Task to carry out >> Line by line, transcribe the listing below without omission.
Start of Data provided
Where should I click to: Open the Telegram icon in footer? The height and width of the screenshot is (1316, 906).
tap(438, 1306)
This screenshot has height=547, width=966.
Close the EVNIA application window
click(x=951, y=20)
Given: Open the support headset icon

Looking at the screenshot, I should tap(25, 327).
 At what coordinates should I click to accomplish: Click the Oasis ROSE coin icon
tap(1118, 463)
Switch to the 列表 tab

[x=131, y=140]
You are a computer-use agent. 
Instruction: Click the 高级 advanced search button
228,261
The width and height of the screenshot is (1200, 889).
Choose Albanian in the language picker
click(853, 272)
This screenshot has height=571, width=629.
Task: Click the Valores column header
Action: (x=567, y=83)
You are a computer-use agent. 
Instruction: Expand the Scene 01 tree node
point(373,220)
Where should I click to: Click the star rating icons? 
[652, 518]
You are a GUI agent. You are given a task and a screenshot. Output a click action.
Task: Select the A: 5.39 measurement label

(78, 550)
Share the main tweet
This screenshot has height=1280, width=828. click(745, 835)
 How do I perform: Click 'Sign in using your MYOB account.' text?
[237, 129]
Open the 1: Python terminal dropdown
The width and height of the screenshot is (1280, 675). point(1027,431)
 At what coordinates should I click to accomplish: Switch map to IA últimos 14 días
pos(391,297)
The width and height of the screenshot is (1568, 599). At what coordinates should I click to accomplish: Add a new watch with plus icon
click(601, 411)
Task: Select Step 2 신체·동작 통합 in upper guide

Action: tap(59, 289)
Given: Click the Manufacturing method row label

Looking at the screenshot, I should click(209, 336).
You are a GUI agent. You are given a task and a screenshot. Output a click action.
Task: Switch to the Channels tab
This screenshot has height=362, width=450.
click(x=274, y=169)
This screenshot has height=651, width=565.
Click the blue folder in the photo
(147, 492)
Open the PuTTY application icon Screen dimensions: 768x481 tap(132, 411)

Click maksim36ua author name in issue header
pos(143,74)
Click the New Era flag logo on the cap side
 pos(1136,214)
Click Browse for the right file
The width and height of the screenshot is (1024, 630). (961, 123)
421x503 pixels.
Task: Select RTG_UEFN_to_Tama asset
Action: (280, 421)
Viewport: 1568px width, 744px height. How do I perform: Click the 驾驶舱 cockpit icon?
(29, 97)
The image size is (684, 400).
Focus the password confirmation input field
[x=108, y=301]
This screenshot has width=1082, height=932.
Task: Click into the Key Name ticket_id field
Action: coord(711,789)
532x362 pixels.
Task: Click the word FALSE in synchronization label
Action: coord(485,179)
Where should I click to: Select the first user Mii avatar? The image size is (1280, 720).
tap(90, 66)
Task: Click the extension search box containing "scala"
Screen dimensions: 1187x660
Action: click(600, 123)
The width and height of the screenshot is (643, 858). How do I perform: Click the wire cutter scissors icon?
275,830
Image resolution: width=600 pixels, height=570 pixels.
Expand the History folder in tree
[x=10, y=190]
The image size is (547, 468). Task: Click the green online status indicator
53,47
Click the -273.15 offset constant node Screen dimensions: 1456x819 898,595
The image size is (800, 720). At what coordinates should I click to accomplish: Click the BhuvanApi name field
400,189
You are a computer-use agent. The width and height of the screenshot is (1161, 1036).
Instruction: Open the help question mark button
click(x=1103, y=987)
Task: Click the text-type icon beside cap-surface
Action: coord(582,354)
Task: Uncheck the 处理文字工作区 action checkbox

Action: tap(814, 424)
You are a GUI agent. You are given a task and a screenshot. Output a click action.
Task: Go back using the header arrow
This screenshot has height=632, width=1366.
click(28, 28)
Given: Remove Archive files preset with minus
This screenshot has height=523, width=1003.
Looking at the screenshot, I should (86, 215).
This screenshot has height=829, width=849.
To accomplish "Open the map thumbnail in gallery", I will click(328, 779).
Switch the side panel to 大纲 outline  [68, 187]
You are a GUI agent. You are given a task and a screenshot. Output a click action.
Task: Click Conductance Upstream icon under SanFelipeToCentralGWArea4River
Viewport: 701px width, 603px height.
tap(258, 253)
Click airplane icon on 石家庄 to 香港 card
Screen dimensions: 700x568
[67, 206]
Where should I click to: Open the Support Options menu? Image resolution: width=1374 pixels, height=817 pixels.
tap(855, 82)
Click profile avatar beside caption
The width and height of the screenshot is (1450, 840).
End of Data provided
Your response >>
Where should I click to: Open the Telegram icon in footer? The height and width of the screenshot is (1316, 906).
tap(438, 1306)
This screenshot has height=547, width=966.
Close the EVNIA application window
click(x=951, y=20)
Given: Open the support headset icon

Looking at the screenshot, I should tap(25, 327).
 At what coordinates should I click to accomplish: Click the Oasis ROSE coin icon
tap(1118, 463)
Switch to the 列表 tab

[x=131, y=140]
You are a computer-use agent. 
Instruction: Click the 高级 advanced search button
228,261
The width and height of the screenshot is (1200, 889).
Choose Albanian in the language picker
click(853, 272)
This screenshot has height=571, width=629.
Task: Click the Valores column header
Action: (x=567, y=83)
You are a computer-use agent. 
Instruction: Expand the Scene 01 tree node
point(373,220)
Where should I click to: Click the star rating icons? 
[652, 518]
You are a GUI agent. You are given a task and a screenshot. Output a click action.
Task: Select the A: 5.39 measurement label

(78, 550)
Share the main tweet
This screenshot has height=1280, width=828. click(745, 835)
 How do I perform: Click 'Sign in using your MYOB account.' text?
[237, 129]
Open the 1: Python terminal dropdown
The width and height of the screenshot is (1280, 675). point(1027,431)
 At what coordinates should I click to accomplish: Switch map to IA últimos 14 días
pos(391,297)
The width and height of the screenshot is (1568, 599). At what coordinates should I click to accomplish: Add a new watch with plus icon
click(601, 411)
Task: Select Step 2 신체·동작 통합 in upper guide

Action: tap(59, 289)
Given: Click the Manufacturing method row label

Looking at the screenshot, I should click(209, 336).
You are a GUI agent. You are given a task and a screenshot. Output a click action.
Task: Switch to the Channels tab
This screenshot has height=362, width=450.
click(x=274, y=169)
This screenshot has height=651, width=565.
Click the blue folder in the photo
(147, 492)
Open the PuTTY application icon Screen dimensions: 768x481 tap(132, 411)

Click maksim36ua author name in issue header
pos(143,74)
Click the New Era flag logo on the cap side
 pos(1136,214)
Click Browse for the right file
The width and height of the screenshot is (1024, 630). (961, 123)
421x503 pixels.
Task: Select RTG_UEFN_to_Tama asset
Action: (280, 421)
Viewport: 1568px width, 744px height. How do I perform: Click the 驾驶舱 cockpit icon?
(29, 97)
The image size is (684, 400).
Focus the password confirmation input field
[x=108, y=301]
This screenshot has width=1082, height=932.
Task: Click into the Key Name ticket_id field
Action: coord(711,789)
532x362 pixels.
Task: Click the word FALSE in synchronization label
Action: coord(485,179)
Where should I click to: Select the first user Mii avatar? The image size is (1280, 720).
tap(90, 66)
Task: Click the extension search box containing "scala"
Screen dimensions: 1187x660
Action: click(600, 123)
The width and height of the screenshot is (643, 858). How do I perform: Click the wire cutter scissors icon?
275,830
Image resolution: width=600 pixels, height=570 pixels.
Expand the History folder in tree
[x=10, y=190]
The image size is (547, 468). Task: Click the green online status indicator
53,47
Click the -273.15 offset constant node Screen dimensions: 1456x819 898,595
The image size is (800, 720). At what coordinates should I click to accomplish: Click the BhuvanApi name field
400,189
You are a computer-use agent. The width and height of the screenshot is (1161, 1036).
Instruction: Open the help question mark button
click(x=1103, y=987)
Task: Click the text-type icon beside cap-surface
Action: coord(582,354)
Task: Uncheck the 处理文字工作区 action checkbox

Action: tap(814, 424)
You are a GUI agent. You are given a task and a screenshot. Output a click action.
Task: Go back using the header arrow
This screenshot has height=632, width=1366.
click(28, 28)
Given: Remove Archive files preset with minus
This screenshot has height=523, width=1003.
Looking at the screenshot, I should (86, 215).
This screenshot has height=829, width=849.
To accomplish "Open the map thumbnail in gallery", I will click(328, 779).
Switch the side panel to 大纲 outline  [68, 187]
You are a GUI agent. You are given a task and a screenshot. Output a click action.
Task: Click Conductance Upstream icon under SanFelipeToCentralGWArea4River
Viewport: 701px width, 603px height.
tap(258, 253)
Click airplane icon on 石家庄 to 香港 card
Screen dimensions: 700x568
[67, 206]
Where should I click to: Open the Support Options menu? Image resolution: width=1374 pixels, height=817 pixels.
tap(855, 82)
Click profile avatar beside caption
The width and height of the screenshot is (1450, 840).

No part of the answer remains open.